Toutefois, ce type d’opération implique un coût non négligeable, notamment écologique, puisqu’une seule transaction en Ethereum (la devise numérique de référence pour ce type de transaction) équivaut à la consommation d’électricité journalière d’un ménage sud-africain. Plus largement, le coût économique associé à une opération en NFT dépend de la plateforme utilisée, poursuit le président de l’Africa Blockchain University. Certaines plateformes demandent un montant pour l’inscription initiale, tandis que d’autres imposent une charge sur chaque œuvre créée ou échangée: « Sur Open Sea, cela peut vous coûter de 50 à 200 dollars pour une œuvre d’art, et il est possible que vous ne la vendiez jamais.
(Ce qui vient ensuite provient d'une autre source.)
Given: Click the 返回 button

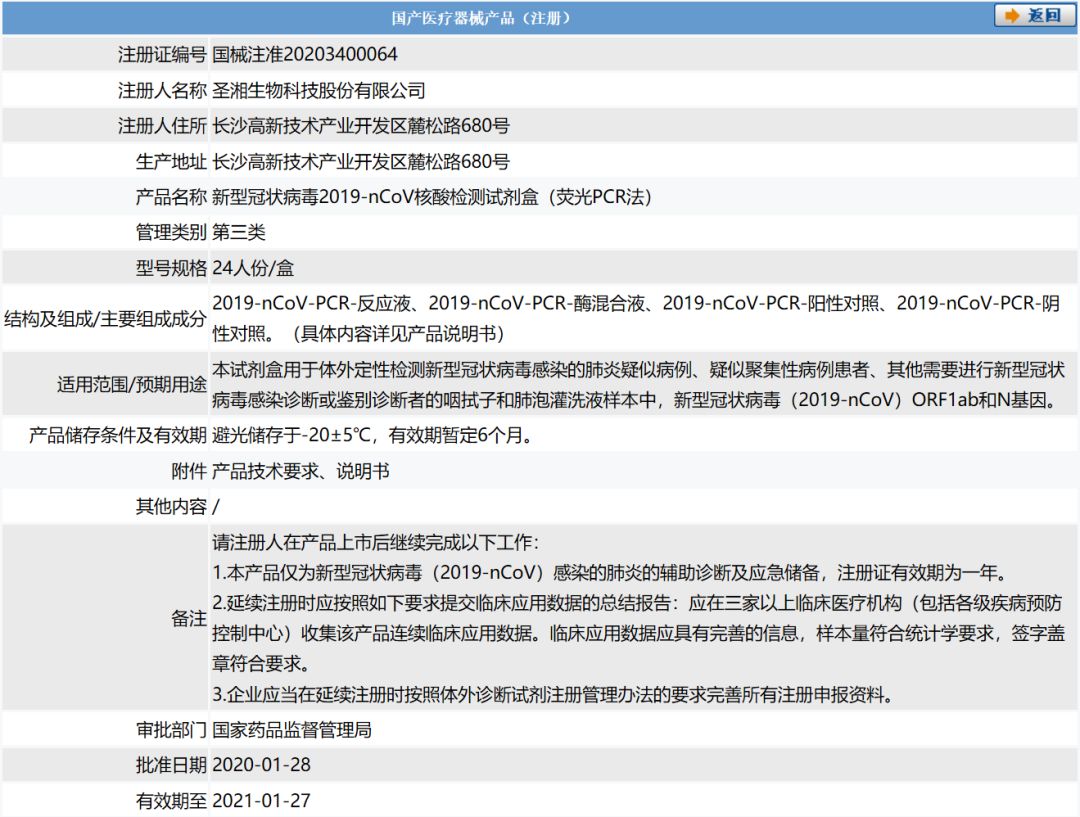Looking at the screenshot, I should [1034, 16].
Imaginez vous-même, pour un jeune artiste africain qui cherche encore à émerger, c’est très difficile de mobiliser un tel montant », pointe du doigt Kofi Akosah, qui assure toutefois qu’il existe des alternatives, des plateformes plus récentes proposant notamment des prix beaucoup plus abordables pour pouvoir gagner en visibilité sur ce segment en forte croissance de l’art numérique.

De fait, le pari de s’exposer ainsi peut s’avérer payant, comme le prouve l’exemple du nigérian Osinachi. En octobre 2021, sept mois après la transaction record associée à l’artiste américain Beeple, le crypto-artiste nigérian Osinachi vendait, lui aussi chez Christie’s, cinq NFT pour 214 000 dollars chez Christie’s. Un record continental pour ce type de transaction et qui devrait contribuer à alimenter encore un peu plus l’intérêt des artistes africains pour le marché des jetons non fongibles.